おもてなしを、CAは訓練で身につけます。その際に大事なのは、相手の気持ちを察することであり、相手のどこに注目するか。その意味で、ファーストクラスを担当するCAは、目のつけどころが違うといえるでしょう。
「はじめに」より

(本の概略より)」

 自己啓発系の本で、「おもてなし」の心得や効果などが書かれています。著者は元CAで、ファーストクラスにも携わってことがあり、そのファーストクラスでの仕事などを通じて、「おもてなし」についての経験したことを語っています。
 内容は、意味「分かってるよ」って感じるかもしれません。でも、実はそうした「分かってるよ」と思うことが結構、大変なことでもあったりします。「おもてなし」は相手に対しての思いやることだといえ、「おもいやり」の意味から、「おもいやり」を表現するためのちょっとした技術的なことなどが盛り込まれています。
 それらの内容は、実は基本的なことを言ってもおり、実はシンプルなことでした。表現が悪いかもしれませんが、「それ、当り前かも」とか感じるかもしれません。しかし、そのシンプルなことが、実は難しかったりします。つまり、シンプルなことは追及すると、奥深いモノだからです。

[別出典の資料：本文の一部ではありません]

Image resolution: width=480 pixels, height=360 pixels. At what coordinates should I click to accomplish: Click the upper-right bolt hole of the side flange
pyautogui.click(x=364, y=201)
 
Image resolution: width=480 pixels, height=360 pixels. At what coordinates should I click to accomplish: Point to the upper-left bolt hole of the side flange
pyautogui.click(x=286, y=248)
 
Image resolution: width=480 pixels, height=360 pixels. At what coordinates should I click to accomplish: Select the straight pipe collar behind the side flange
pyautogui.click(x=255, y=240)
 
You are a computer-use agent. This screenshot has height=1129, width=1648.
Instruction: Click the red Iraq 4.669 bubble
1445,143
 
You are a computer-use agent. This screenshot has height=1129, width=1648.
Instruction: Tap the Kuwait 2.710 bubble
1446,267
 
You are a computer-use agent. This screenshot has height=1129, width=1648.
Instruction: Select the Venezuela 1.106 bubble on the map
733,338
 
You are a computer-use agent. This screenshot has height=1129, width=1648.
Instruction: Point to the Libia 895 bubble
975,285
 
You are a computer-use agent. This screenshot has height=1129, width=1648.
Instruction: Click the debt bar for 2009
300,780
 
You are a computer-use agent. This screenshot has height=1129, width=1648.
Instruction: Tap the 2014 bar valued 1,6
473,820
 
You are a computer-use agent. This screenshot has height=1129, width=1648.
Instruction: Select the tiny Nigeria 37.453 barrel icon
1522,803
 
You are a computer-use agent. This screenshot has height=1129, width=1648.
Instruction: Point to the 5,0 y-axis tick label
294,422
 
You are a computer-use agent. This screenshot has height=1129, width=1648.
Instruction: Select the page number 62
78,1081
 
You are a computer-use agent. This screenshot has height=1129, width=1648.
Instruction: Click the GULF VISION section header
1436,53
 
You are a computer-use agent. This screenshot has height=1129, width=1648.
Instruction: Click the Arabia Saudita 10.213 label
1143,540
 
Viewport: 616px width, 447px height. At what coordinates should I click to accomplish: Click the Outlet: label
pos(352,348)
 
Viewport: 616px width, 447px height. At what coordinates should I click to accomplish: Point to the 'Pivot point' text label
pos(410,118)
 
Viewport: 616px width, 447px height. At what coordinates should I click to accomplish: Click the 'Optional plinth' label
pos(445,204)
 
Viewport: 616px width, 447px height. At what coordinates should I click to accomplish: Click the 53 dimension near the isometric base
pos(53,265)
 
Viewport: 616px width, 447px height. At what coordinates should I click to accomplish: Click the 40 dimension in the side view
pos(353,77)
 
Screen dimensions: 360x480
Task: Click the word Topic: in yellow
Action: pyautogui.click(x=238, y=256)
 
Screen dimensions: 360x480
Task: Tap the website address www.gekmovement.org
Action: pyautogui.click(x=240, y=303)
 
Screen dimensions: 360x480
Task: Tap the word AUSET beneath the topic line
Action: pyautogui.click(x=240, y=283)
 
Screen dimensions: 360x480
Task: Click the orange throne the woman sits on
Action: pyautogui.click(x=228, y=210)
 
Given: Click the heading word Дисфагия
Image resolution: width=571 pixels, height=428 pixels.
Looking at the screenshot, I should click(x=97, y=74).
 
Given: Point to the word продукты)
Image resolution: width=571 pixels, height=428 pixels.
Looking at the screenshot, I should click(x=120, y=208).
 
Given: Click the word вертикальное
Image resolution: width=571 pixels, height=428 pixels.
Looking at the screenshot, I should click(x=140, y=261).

 そういうことから、「どう読むか」でこの本の印象が大きく変わってくるでしょう。ある意味、分かっていることでも、それを真に受け止めるならば、著者の真意が心にしみ込んでくると思います。(まぁ、これはどの本でもいえますが、笑)。
 ヒントはたくさん盛り込まれていますが、いきつくことは根本的な一つのことです。ヒントがいきつく先に、真の意味であるその「一つのこと」がなければ、ヒントは色あせてしまうでしょう。

 そして、この本のタイトルの「ファーストクラス」ですが、CAだけではなく、接客業などサービス業にもいえることはもちろん、それだけにはおさまらないと思います。
 人と関わりのあるモノゴトは全てにおいていえることから、全てのモノゴトにも当てはまる内容で、それぞれのモノゴトに取り入れるための工夫をどうするか、で全てのモノゴトにも応用できるでしょう。

 「おもてなし」は「マナー」といったことにもつながってくると思います。
 「おもてなし」の技術的なヒントが、著者や情報収集から得られた内容が例として、多々盛り込まれていますが、要は「おもてなし」の真の意味を伝え、その効果を伝えようとしている本でした。
 なので、シンプルなことで、ある意味「もっと刺激的な、アイデアや驚くようなこと」を期待すると物足りないかもしれません。でも、モノの考え方をちょっとした変化で捉えられ、身近でできるような感じでもあるので、取り入れやすいちょっとした改善本ともいえるかもしれません。
 つまり、「自分でもできるんでは!」っという感じで、すぐに取り入れる内容が盛り込まれています。もちろん、真髄はとっても「奥深い」ものですが。